Lessons for Congress in the case of the students suspended for biking to schoolMay 24, 2012
By David Goldberg
We’re not going to pile on in the story of the overly punitive principal who suspended 64 Michigan students for biking to school as a senior “prank”. After all, she later rescinded the suspensions.
But it’s hard to let a teachable moment like this go by as Congress is negotiating whether to X out funding for Safe Routes to School and for safe walking and biking. What this story illustrates more than anything is the legacy of poor planning and street design that our nation is struggling to overcome as we look for ways to give people more, less expensive and healthier mobility options.
That legacy belongs as much to the federal transportation program and its associated design and policy edicts as to the local school boards, planners and municipal officials who put schools and other destinations beyond the safe reach of people outside of automobiles. For the federal government to now to tell locals “It’s your problem, you fix it,” is as irresponsible as it is lethal.

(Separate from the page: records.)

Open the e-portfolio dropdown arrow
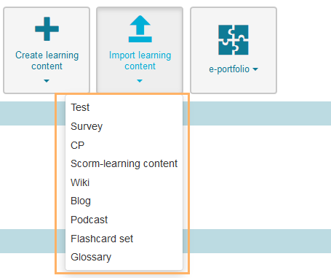Screen dimensions: 331x278 255,69
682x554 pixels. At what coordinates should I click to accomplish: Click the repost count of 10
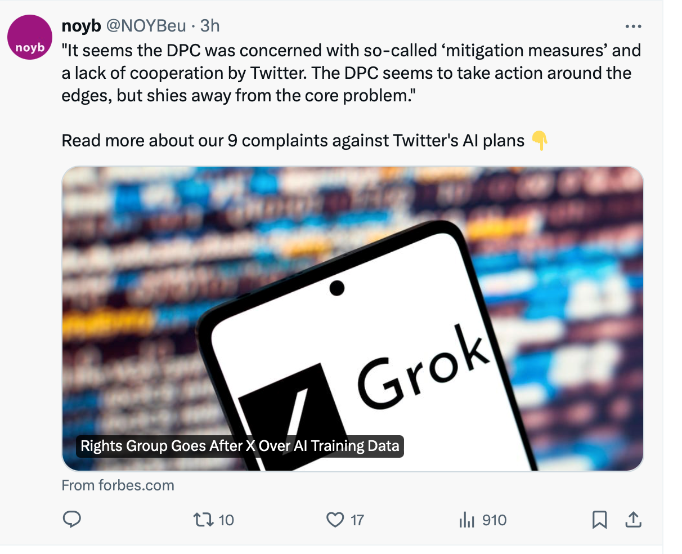pos(226,520)
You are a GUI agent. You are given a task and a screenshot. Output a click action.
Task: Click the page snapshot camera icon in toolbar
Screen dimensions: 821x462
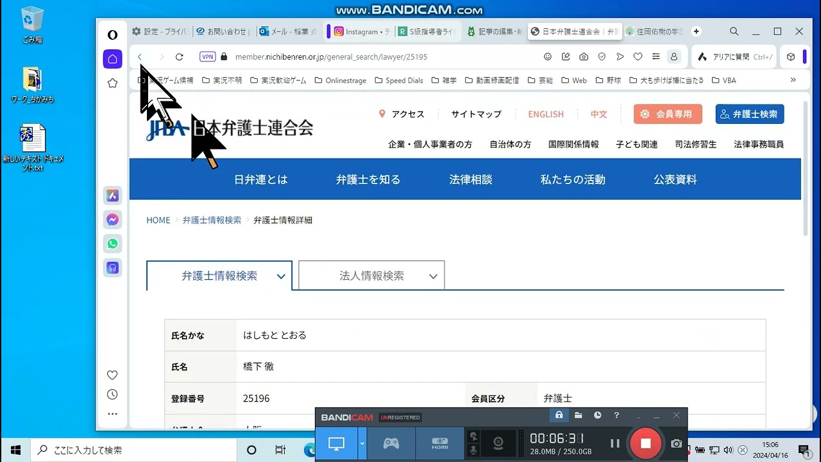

But when the mere act of kids riding bikes to school can cause a major disruption and bring down entire links in a community’s transportation system, that points to perhaps some deeper issues of urban planning. Critics of alternative transportation infrastructure often criticize it as “social engineering,” but plopping a school into a semi-rural area that’s only accessible by car takes away the students’ (and parents’) ability to decide for themselves how they want to get to school and back.
The Senate’s MAP-21 bill would give local communities more leeway and access to resources to address some of the barriers that prevent people from having safe choices. Here’s hoping that the lessons of Kenowa Hills High help to seal the case for keeping these provisions in the final bill.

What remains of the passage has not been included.